As the Guelph Tool Library’s one and only Librarian I felt the professional obligation to blog about my experiences setting up a library that was so different from any I’d previously managed –so different from most libraries managed throughout the history of librarianship.

All my previous experience was with books and media of some sort or another. For my day job I work at the Guelph Public Library. Previously I was instrumental in setting up and maintaining Out On The Shelf’s lending library. With books, DVDs, digital materials, and so forth it’s easy to line up your items –both physical and digital– like little toy soldiers and march them into your catalogue and onto your shelves in perfect order everytime. In fact, librarians kind of get off on it. With books one gets to feel a bit like the Napoleon of your little library world and take pride in knowing that everything is being perfectly presented to the public. With tools, not so much.

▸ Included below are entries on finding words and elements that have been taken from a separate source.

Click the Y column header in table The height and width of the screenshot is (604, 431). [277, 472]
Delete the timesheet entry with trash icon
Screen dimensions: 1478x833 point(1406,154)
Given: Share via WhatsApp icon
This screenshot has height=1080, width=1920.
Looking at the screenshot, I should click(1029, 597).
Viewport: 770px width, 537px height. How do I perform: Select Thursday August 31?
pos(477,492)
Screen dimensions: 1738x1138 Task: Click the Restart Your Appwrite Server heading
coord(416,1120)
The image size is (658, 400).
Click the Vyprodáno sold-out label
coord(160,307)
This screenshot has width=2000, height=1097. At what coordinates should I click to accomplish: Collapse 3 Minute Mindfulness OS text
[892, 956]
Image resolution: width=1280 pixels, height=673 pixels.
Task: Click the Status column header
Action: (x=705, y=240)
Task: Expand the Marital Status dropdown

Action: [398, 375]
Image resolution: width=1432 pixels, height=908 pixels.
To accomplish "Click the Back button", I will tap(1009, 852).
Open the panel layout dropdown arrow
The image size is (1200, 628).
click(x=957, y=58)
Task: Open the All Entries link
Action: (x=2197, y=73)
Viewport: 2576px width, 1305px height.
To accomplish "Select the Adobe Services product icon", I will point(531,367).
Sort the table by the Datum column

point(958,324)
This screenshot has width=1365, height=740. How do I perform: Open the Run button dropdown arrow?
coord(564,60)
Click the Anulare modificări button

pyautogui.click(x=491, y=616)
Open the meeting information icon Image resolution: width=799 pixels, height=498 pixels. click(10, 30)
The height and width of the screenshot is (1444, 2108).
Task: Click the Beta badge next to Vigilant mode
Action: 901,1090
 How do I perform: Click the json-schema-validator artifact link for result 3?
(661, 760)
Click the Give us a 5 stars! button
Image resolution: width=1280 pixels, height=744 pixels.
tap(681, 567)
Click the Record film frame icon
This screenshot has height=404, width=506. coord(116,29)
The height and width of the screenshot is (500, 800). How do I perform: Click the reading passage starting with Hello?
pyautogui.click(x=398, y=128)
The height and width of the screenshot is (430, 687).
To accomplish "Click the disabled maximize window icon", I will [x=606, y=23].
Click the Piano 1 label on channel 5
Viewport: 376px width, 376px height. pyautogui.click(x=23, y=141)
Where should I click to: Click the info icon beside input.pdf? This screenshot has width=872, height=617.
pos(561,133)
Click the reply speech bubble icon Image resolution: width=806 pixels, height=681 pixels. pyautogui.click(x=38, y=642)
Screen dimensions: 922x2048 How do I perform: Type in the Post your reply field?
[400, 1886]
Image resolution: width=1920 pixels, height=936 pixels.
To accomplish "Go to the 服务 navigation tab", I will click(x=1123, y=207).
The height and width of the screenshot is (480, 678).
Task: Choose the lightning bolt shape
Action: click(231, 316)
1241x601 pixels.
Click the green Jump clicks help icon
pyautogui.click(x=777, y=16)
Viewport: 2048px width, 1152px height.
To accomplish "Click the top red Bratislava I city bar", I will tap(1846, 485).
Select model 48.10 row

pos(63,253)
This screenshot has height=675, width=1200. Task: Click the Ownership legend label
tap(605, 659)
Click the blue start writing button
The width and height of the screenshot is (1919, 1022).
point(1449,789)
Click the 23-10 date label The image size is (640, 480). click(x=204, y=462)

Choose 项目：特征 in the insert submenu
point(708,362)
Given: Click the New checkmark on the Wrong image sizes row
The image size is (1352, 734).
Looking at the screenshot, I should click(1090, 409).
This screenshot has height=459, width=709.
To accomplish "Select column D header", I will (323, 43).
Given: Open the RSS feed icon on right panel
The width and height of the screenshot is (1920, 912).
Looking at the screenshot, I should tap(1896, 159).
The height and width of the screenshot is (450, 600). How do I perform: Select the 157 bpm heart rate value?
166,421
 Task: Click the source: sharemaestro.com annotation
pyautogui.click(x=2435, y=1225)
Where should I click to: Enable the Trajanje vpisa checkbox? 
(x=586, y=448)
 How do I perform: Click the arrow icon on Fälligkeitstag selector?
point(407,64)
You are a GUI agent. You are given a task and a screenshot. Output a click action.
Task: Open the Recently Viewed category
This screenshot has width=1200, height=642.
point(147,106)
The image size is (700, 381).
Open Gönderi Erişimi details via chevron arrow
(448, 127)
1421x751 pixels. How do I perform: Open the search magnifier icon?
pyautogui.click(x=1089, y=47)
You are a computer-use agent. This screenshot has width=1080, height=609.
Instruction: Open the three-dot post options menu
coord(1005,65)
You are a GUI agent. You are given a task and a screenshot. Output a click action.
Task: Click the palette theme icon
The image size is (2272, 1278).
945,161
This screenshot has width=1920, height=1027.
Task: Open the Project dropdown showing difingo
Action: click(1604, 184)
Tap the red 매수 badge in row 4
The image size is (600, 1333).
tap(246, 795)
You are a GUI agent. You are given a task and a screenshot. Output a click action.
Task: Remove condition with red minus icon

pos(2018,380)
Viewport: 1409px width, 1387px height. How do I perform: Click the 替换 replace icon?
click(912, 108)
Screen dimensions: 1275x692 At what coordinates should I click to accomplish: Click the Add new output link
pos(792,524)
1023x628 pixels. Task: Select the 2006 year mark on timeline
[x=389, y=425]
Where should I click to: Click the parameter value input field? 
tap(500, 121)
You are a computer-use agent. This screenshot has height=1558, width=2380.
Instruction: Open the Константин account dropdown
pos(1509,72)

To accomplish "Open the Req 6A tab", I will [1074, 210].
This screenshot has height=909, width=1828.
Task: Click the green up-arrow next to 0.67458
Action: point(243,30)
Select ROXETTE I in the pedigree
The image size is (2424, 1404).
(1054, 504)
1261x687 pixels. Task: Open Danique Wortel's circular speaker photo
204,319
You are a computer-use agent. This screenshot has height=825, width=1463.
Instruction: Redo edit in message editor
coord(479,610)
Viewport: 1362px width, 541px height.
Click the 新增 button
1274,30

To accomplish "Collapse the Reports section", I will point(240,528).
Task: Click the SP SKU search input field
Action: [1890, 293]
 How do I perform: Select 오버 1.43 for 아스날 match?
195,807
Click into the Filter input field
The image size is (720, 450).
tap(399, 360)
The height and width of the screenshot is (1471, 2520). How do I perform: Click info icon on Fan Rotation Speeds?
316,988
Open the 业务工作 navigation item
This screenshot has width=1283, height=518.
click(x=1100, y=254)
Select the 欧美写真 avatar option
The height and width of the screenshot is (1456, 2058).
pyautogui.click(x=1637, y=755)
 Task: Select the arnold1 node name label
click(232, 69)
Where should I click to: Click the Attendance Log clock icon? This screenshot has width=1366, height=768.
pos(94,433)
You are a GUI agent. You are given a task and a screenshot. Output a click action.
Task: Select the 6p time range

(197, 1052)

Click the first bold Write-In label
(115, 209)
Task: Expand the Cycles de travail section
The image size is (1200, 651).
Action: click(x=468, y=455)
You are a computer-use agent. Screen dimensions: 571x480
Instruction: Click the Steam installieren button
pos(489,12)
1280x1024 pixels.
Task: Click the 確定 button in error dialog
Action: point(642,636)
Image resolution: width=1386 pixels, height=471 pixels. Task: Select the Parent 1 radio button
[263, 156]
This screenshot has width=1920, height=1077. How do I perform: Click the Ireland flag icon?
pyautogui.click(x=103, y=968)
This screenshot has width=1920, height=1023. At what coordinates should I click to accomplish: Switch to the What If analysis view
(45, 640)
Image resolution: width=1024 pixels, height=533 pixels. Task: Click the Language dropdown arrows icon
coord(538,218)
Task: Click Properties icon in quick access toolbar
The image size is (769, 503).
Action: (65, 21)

I came aboard the team late. For months my colleages Susan, John, and Saba had been doing the hard work of finding items for the collection and a space to house it. My first experience of the Guelph Tool Library was when they led me into a little room in the back of the Trafalgar Building which John figured out was, once upon a time, used to test the appliances once manufactured there. I saw literally hundreds of tools –hand pruners, frying pans, electric drills, weed wackers, and dozens upon dozens of items I couldn’t even put a name to.

My first desire to put everything in the entire room in one corner and then move it –item by item– onto the shelves as it was photographed and fully catalogued was obviously not practical. My second impulse to immediately barcode everything also had to be rethought –how do you stick a barcode on a cast iron frying pan or a ball joint tool?

For someone used to harvesting ISBNs and downloading MARC records to edit and neatly upload by the hundreds, this Tool Library project required something of paradigm shift for me. I needed to abandon my toy soldier expectations and enter the world of guerilla librarianship. In other words, it was going to be fun!

Instead of marching toy solders neatly across a field, I feel more like a squirrel gathering nuts. Go over there and snap a photo of that cool soldering kit. Now upload it. Now swing over there and go through that bucket of rakes to catalogue them all individually. Good, now head on over to the Cooking & Food shelves to etch item numbers on all the pots and pans to make checkout quicker. Then comb the internet to find an operating manual for that bandsaw. Got it! Now upload it and link it to the catalogue record. Someone just returned a food dehydrator with an important usage note. Better add that to the catalogue so the next person borrowing it has that information. Now I can do those website updates we decided upon at the last meeting.

For now, I will summarize my experience thus far by sharing my alternate title for this blog post: “How I Learned to Stop Marching Armies and Fell in Love With Chasing Nuts.”